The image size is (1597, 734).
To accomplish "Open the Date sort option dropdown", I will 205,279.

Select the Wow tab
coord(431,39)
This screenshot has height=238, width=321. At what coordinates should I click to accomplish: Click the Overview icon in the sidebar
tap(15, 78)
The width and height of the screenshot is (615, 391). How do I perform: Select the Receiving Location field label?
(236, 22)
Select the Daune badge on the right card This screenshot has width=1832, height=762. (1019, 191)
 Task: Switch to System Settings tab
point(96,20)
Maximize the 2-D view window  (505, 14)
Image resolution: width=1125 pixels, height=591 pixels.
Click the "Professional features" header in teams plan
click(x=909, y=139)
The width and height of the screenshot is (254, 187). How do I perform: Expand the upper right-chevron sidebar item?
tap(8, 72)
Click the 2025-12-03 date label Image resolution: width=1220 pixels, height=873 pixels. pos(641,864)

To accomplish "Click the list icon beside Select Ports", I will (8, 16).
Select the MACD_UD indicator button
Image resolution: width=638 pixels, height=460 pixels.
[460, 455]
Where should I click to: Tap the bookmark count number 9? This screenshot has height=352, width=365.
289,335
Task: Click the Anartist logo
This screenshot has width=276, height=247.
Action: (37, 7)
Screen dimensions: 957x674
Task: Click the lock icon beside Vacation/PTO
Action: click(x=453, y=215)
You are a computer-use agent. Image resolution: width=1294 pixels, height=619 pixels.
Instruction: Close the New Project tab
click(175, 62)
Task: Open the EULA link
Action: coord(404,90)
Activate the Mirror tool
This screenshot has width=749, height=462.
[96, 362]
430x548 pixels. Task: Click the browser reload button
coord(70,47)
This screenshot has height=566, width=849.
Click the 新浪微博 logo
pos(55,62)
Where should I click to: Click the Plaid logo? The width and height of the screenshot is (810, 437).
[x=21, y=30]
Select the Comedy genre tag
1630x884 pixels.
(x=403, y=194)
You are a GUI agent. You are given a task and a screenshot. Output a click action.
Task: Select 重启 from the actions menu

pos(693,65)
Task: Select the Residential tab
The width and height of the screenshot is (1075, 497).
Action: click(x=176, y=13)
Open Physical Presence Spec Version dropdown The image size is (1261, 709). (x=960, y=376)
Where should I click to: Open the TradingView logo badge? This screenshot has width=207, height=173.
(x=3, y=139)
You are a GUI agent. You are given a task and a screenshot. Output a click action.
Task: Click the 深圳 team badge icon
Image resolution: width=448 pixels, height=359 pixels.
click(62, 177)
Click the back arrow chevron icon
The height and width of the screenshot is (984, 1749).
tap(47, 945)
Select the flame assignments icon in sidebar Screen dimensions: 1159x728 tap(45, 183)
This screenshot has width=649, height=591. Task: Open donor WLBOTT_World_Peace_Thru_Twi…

» Problem requirements: Please write out the entries above exactly as they appear, starting with the line containing "You are a computer-use" and ending with the line containing "(x=403, y=194)", both included.

» Answer to the task:
You are a computer-use agent. Image resolution: width=1294 pixels, height=619 pixels.
Instruction: Close the New Project tab
click(175, 62)
Task: Open the EULA link
Action: coord(404,90)
Activate the Mirror tool
This screenshot has width=749, height=462.
[96, 362]
430x548 pixels. Task: Click the browser reload button
coord(70,47)
This screenshot has height=566, width=849.
Click the 新浪微博 logo
pos(55,62)
Where should I click to: Click the Plaid logo? The width and height of the screenshot is (810, 437).
[x=21, y=30]
Select the Comedy genre tag
1630x884 pixels.
(x=403, y=194)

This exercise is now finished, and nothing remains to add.